Lorsqu’on parle de la police, c’est souvent pour la blâmer et parfois, mais plus rarement, pour saluer une réussite : l’arrestation d’un assassin, le sauvetage d’un enfant… Mais qui connaît la vie de son commissariat ? C’est toujours avec une certaine appréhension que l’on pousse la porte… Un univers différent, un endroit qui a sa propre vie, ses propres règles. Et on est bien content d’en sortir.
C’est donc sans grande conviction, que je suis allé voir Commissariat, le film de Ilan Klipper et Virgil Vernier*. En traînant les pieds. Avec en plus la crainte de m’enquiquiner pendant une heure et demie.
J’avais tort. Je suis resté scotché à mon siège avec parfois la larme à l’œil. L’affiche souligne qu’il s’agit d’un film d’amour, mais c’est la détresse qui domine. La misère au quotidien. Et de la compassion, autant pour ces jeunes flics qui se cherchent que pour leurs « clients ».

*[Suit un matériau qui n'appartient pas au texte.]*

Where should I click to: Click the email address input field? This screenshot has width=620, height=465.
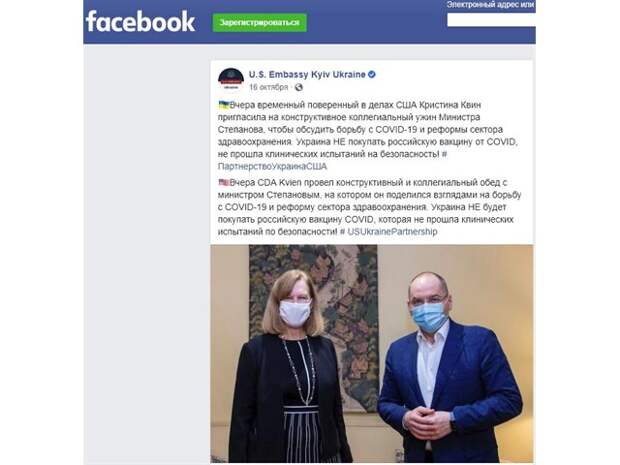click(491, 20)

Un film tout simple. Des séquences mises bout à bout. Et bizarrement, on n’en sort pas indemne. Encore maintenant, les images me tournent dans la tête.
Sûr, on est loin d’une série télé ! Ici, les « criminels » sont des gens ordinaires. Comme cet alcoolique qui s’est fait plus ou moins bastonner par ses voisins, sans doute lassés d’entendre ses vociférations. Et c’est sans pudeur, comme à un psy, qu’il se confie à l’officier de police qui l’a mis en garde à vue. « Je ne fais de mal à personne, dit-il en résumé, de temps en temps, je bois un coup, ou je fume un joint, ou les deux. » Il est touchant. Il a le même regard que Houellebecq et il parle comme Modiano. Ou le contraire, c’est selon.

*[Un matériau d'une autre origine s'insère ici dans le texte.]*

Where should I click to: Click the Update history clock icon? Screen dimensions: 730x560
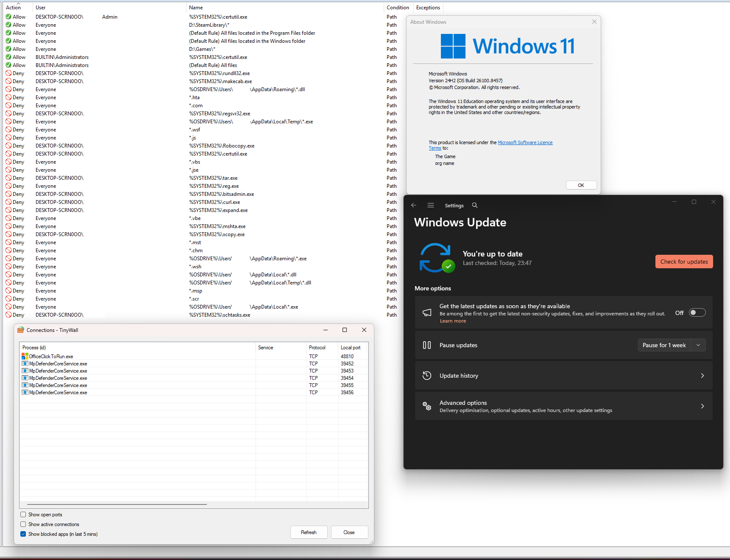point(427,376)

Et cette jeune femme, Samantha, avec sa beauté toute simple, soulignée, comme une provocation, par une méchante cicatrice au menton. Il y a tant de vie passée, tant de tristesse dans son regard…
Quant aux policiers, surtout les plus jeunes, on les sent aussi perdus que les autres. Déracinés, loin de chez eux, affectés dans une ville qu’ils ne connaissent pas, avec l’impression qu’ils portent un uniforme trop grand pour eux. Ils ne sont pas encore flics et ils ne sont plus tout à fait pas flics.

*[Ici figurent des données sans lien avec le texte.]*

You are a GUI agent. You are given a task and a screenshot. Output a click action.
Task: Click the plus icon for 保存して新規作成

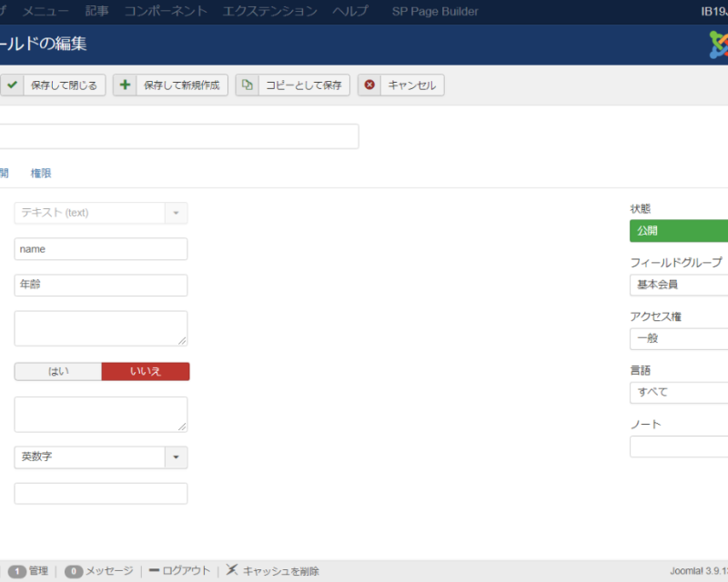coord(126,85)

Ils supportent mal d’être marginalisés, de ne pas être aimés. Aussi, lorsqu’ils sauvent un enfant des flammes, un jeune Marocain, c’est comme une réconciliation. « Peut-être, maintenant, vont-ils nous voir autrement… ». L’image de la fliquette qui danse de joie devant l’immeuble en feu s’affiche comme un symbole. « Le plus beau moment de ma vie », dira-t-elle plus tard.
Mais si le commissariat est un lieu de vie, c’est plutôt de la vie des autres dont il est rempli. Des histoires qui passent, un procès-verbal plus long que nécessaire, un peu d’écoute, des conseils… puis le boulot qui reprend le dessus : « Allez, signe là ! »
Et le film se termine par une sorte de parabole, un gros plan sur l’employé qui nettoie les geôles de garde à vue – au karcher, car le commissaire trouve que ça décape mieux.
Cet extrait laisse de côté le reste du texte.